- GOAL -
Rewrite the material below with each "GUI agent" changed to "interface agent", keeping every other character the same.

- DATA ROWS -

________________________________________

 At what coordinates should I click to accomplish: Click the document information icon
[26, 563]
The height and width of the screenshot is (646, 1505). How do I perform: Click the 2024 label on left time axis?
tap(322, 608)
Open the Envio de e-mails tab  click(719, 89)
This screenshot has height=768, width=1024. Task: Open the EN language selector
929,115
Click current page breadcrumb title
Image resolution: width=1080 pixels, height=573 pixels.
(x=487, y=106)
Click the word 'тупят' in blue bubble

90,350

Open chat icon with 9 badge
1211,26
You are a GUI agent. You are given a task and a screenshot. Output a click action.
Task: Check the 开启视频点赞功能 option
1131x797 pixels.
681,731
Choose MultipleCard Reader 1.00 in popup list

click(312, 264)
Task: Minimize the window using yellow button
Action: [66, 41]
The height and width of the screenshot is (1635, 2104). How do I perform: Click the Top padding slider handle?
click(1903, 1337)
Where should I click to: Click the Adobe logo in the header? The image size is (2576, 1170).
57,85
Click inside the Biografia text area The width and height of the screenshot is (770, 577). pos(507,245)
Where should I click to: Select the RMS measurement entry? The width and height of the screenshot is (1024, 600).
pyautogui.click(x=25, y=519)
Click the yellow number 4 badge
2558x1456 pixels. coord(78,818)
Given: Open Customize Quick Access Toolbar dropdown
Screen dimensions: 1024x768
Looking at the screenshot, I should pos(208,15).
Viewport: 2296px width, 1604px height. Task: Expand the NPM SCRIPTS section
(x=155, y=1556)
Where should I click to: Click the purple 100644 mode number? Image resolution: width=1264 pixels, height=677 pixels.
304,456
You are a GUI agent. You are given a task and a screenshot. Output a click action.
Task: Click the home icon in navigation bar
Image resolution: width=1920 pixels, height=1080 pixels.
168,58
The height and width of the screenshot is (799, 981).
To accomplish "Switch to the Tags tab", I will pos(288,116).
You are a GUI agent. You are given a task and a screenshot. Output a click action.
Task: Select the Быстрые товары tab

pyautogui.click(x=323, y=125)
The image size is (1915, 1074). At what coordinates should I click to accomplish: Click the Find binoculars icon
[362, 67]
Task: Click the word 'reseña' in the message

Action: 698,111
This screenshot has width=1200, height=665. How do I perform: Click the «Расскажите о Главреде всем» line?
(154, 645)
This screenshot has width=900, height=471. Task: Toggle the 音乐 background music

________________________________________

- RESPONSE TO THE TASK -
 At what coordinates should I click to accomplish: Click the document information icon
[26, 563]
The height and width of the screenshot is (646, 1505). How do I perform: Click the 2024 label on left time axis?
tap(322, 608)
Open the Envio de e-mails tab  click(719, 89)
This screenshot has height=768, width=1024. Task: Open the EN language selector
929,115
Click current page breadcrumb title
Image resolution: width=1080 pixels, height=573 pixels.
(x=487, y=106)
Click the word 'тупят' in blue bubble

90,350

Open chat icon with 9 badge
1211,26
You are a interface agent. You are given a task and a screenshot. Output a click action.
Task: Check the 开启视频点赞功能 option
1131x797 pixels.
681,731
Choose MultipleCard Reader 1.00 in popup list

click(312, 264)
Task: Minimize the window using yellow button
Action: [66, 41]
The height and width of the screenshot is (1635, 2104). How do I perform: Click the Top padding slider handle?
click(1903, 1337)
Where should I click to: Click the Adobe logo in the header? The image size is (2576, 1170).
57,85
Click inside the Biografia text area The width and height of the screenshot is (770, 577). pos(507,245)
Where should I click to: Select the RMS measurement entry? The width and height of the screenshot is (1024, 600).
pyautogui.click(x=25, y=519)
Click the yellow number 4 badge
2558x1456 pixels. coord(78,818)
Given: Open Customize Quick Access Toolbar dropdown
Screen dimensions: 1024x768
Looking at the screenshot, I should pos(208,15).
Viewport: 2296px width, 1604px height. Task: Expand the NPM SCRIPTS section
(x=155, y=1556)
Where should I click to: Click the purple 100644 mode number? Image resolution: width=1264 pixels, height=677 pixels.
304,456
You are a interface agent. You are given a task and a screenshot. Output a click action.
Task: Click the home icon in navigation bar
Image resolution: width=1920 pixels, height=1080 pixels.
168,58
The height and width of the screenshot is (799, 981).
To accomplish "Switch to the Tags tab", I will pos(288,116).
You are a interface agent. You are given a task and a screenshot. Output a click action.
Task: Select the Быстрые товары tab

pyautogui.click(x=323, y=125)
The image size is (1915, 1074). At what coordinates should I click to accomplish: Click the Find binoculars icon
[362, 67]
Task: Click the word 'reseña' in the message

Action: 698,111
This screenshot has width=1200, height=665. How do I perform: Click the «Расскажите о Главреде всем» line?
(154, 645)
This screenshot has width=900, height=471. Task: Toggle the 音乐 background music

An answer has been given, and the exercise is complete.